Text and item location entries
-=-=-

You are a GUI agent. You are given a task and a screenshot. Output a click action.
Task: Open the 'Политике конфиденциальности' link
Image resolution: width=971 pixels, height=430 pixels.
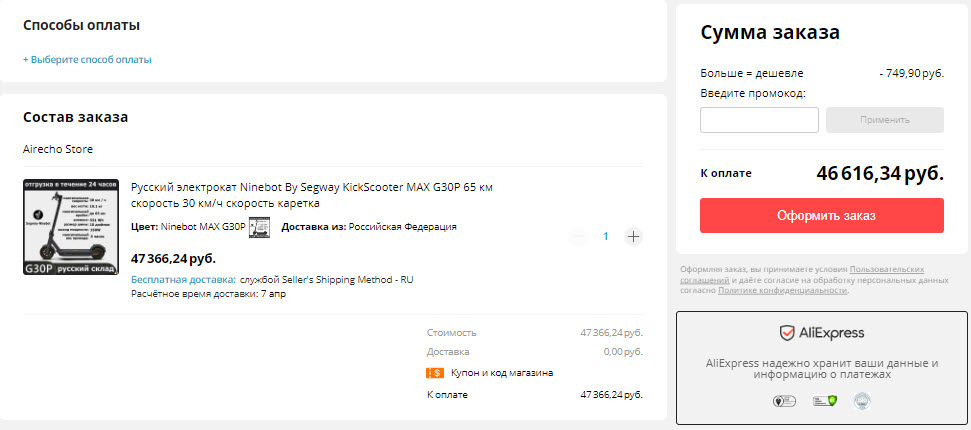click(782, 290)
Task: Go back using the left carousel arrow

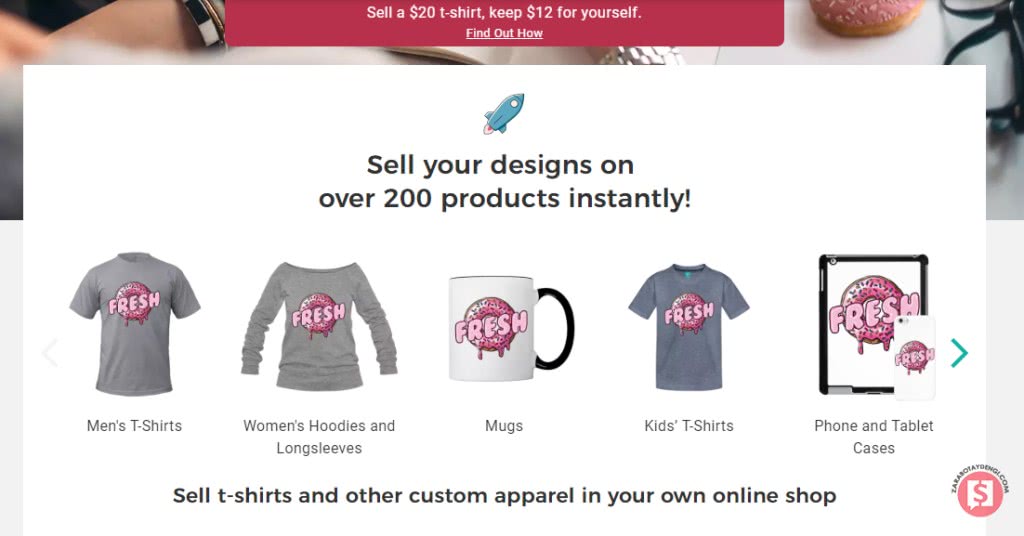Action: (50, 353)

-=-=-

[What you are asked to do]: Recast every line of the material above as a Markdown table with the columns "No." and "Line", giving one row per line and omitting blank lines. Leave the pictures out of the table.

[Expected output]:
| No. | Line |
|---|---|
| 1 | You are a GUI agent. You are given a task and a screenshot. Output a click action. |
| 2 | Task: Open the 'Политике конфиденциальности' link |
| 3 | Image resolution: width=971 pixels, height=430 pixels. |
| 4 | click(782, 290) |
| 5 | Task: Go back using the left carousel arrow |
| 6 | Action: (50, 353) |